#### [THE EXERCISE]
Continue the unit testing article from the point where it stops.

#### [DOCUMENT PASSAGE]
■ ■ ■ ■ ■ ■ ■

14 August 2010

Unit tests

A program that has not been tested does not work. The ideal of designing and/or verifying a program so that it works the first time is unattainable for all but the most trivial programs. We should strive toward that ideal, but we should not be fooled into thinking that testing is easy. […] Test strategies should be generated as part of the design and implementation efforts or at least should be developed in parallel with them. As soon as there is a running system, testing should begin. Postponing serious testing until “after the implementation is complete” is a prescription for slipped schedules and/or flawed releases.
The C++ Programming Language, Bjarne Stroustrup

Like many people I've found unit testing to be a useful technique for raising the quality of the code I work on. What I learned when I started using unit tests was that they are not just a means to expose bugs - they have a wider positive influence on the code. More anon.


An example


Say I need to extract the CPU clock speed from the processor name embedded in the chip. So I want something like this

    extract_mhz("Intel(R) Pentium(R) 4 CPU 1.70GHz")

to return the value 1700 (meaning 1700MHz). So I code this function and then I think about how to test it.

To test this function I might want something like this

   TEST_EQUAL(extract_mhz("Intel(R) Pentium(R) 4 CPU 1.70GHz"), 1700);

This line would most likely be in a function called from main() in a standalone unit test program. When the program finishes it says something like “tests executed 1, tests failed 0". If the function doesn’t produce the expected value the unit test app tells me there has been a failure and gives the module name, line number, the expected value and the actual value.

Some people use unit test frameworks, of which there are many available. I tend to use just a couple of simple macros such as the TEST_EQUAL shown here.

Obviously one doesn’t stop there. I add as many real-world examples of valid embedded processor strings as I can get my hands on, and I try to test all the edge cases I can think of

    void test_typical_inputs_give_correct_results()
{
TEST_EQUAL(extract_mhz("Intel(R) Pentium(R) 4 CPU 1.70GHz"), 1700);
TEST_EQUAL(extract_mhz("Intel(R) Pentium(R) 4 CPU 1800MHz"), 1800);
TEST_EQUAL(extract_mhz("Mobile Intel(R) Pentium(R) 4 - M CPU 2.40GHz"), 2400);
TEST_EQUAL(extract_mhz("AMD Athlon(tm) XP 2600+"), 0);
TEST_EQUAL(extract_mhz("Pentium(R)III"), 0);
}

void test_valid_speeds_correctly_extracted()
{
TEST_EQUAL(extract_mhz("1234MHz"), 1234);
TEST_EQUAL(extract_mhz("2000 MHz"), 2000);
TEST_EQUAL(extract_mhz("12.34MHz"), 12);
TEST_EQUAL(extract_mhz("1.234GHz"), 1234);
TEST_EQUAL(extract_mhz("1.2345678GHz"), 1234);
TEST_EQUAL(extract_mhz("1234GHz"), 1234000);
}

void test_missing_speed_produces_zero_result()

■ ■ ■ ■ ■ ■ ■

#### [DATASET ROWS]
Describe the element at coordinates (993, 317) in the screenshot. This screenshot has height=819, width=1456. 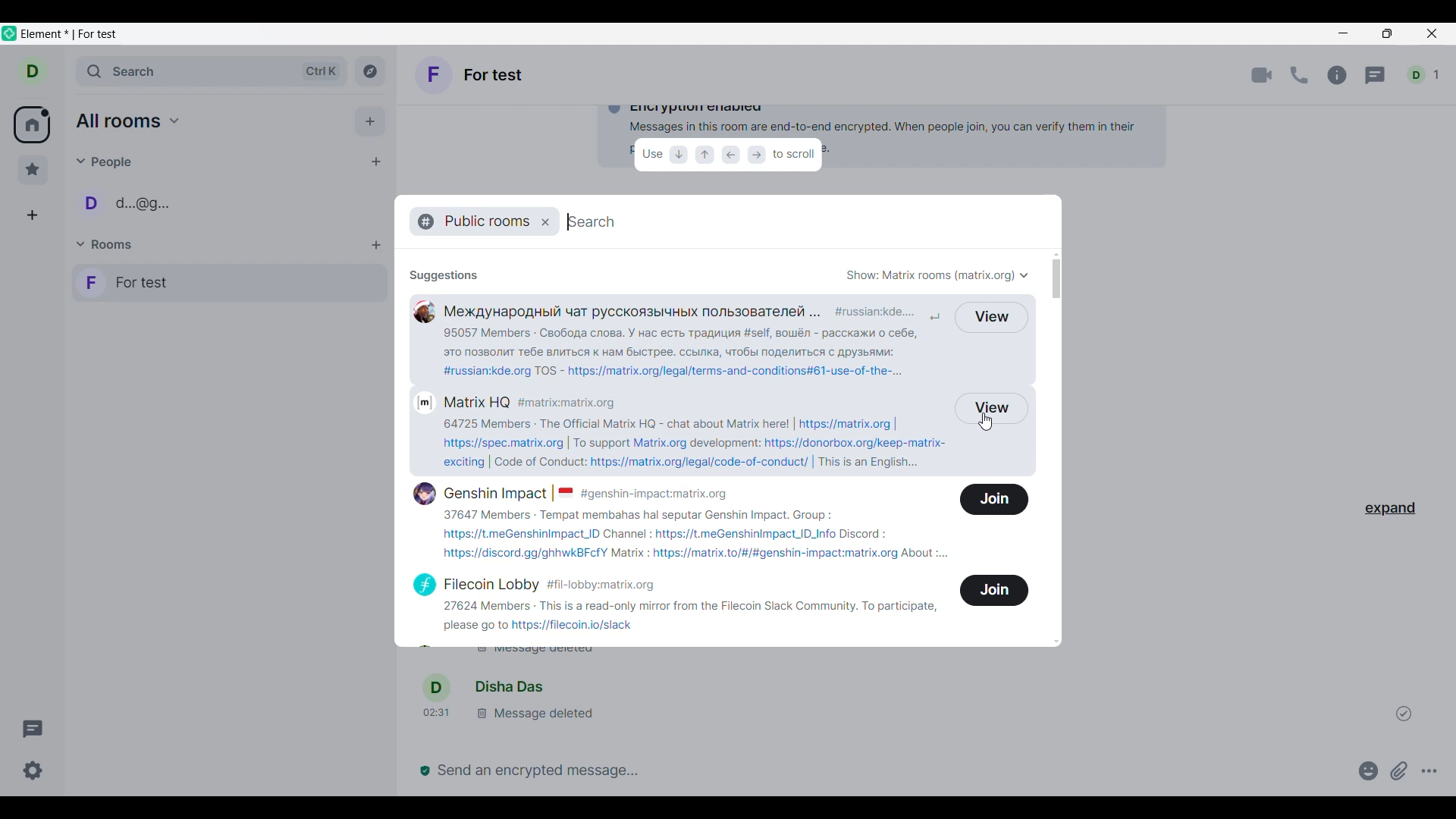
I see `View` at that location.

■ ■ ■ ■ ■ ■ ■

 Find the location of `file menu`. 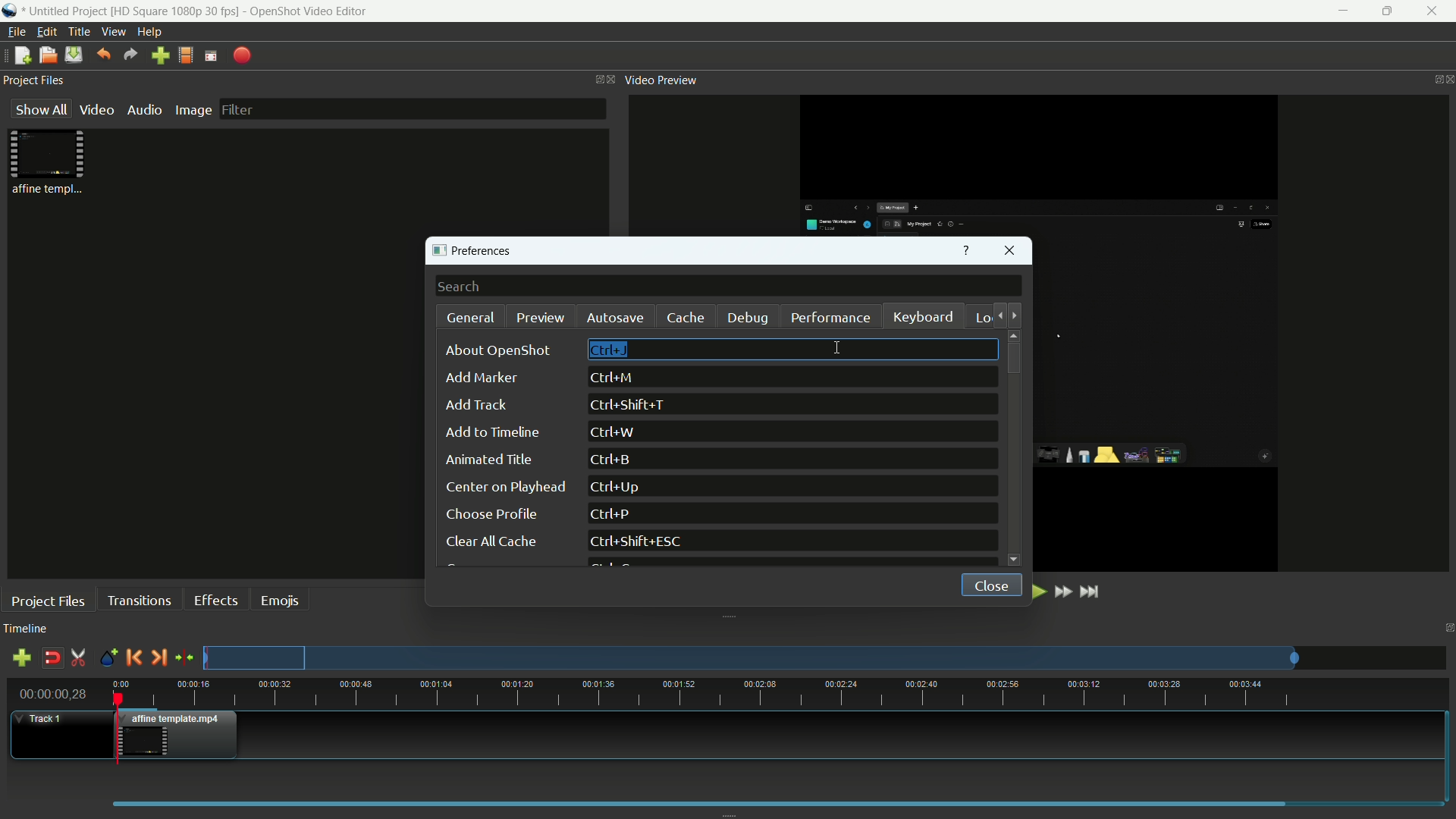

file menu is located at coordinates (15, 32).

■ ■ ■ ■ ■ ■ ■

#### [ANSWER TO THIS EXERCISE]
{
// none of these strings contain valid speeds
TEST_EQUAL(extract_mhz(""), 0);
TEST_EQUAL(extract_mhz("just text"), 0);
TEST_EQUAL(extract_mhz("1"), 0);
TEST_EQUAL(extract_mhz("1234"), 0);
TEST_EQUAL(extract_mhz("1234mHz"), 0);
TEST_EQUAL(extract_mhz("1234GH") 0);
// the following are more interesting cases; see the text below
TEST_EQUAL(extract_mhz("12..34MHz"), 0);
TEST_EQUAL(extract_mhz("1234.GHz"), 0);
TEST_EQUAL(extract_mhz("1.2345.678GHz"), 0);
}


You get to decide whether 12..34MHz is a real speed or not (e.g. you could argue it represents junk followed by 34 MHz). Or you may have a specification that decides this for you. But unless this is safety critical code I wouldn't spend too much time worrying about it. Often we just need a reasonably correct result and robust code that won't bomb out when given an unexpected input (cf. Robustness principle). It's very unlikely any processor manufacturer is going to embed garbage like 12..34MHz in their chip, but if they do you know your code will do something reasonable.

But the point is, thinking up crazy unit test cases gives you a moment to consider what you are doing.

I try to think about the code in two different ways: I’m a ‘customer’ of the code – testing the interface – how would I like it to behave? But I also know the code, so I can try to exercise as many code paths as I can.

Kevlin Henney suggests you name unit tests using propositions; not test_men but test_all_men_are_created_equal. (I don't always remember to do this.)

Some people say you are not the best person to test your own code because you will hold back in some way, deliberately not trying hard to break it. I don't recognise that mindset; I'd much prefer to break my own code in a unit test and quietly understand, fix and learn from the failure than have the code break more publicly, with who knows what consequences.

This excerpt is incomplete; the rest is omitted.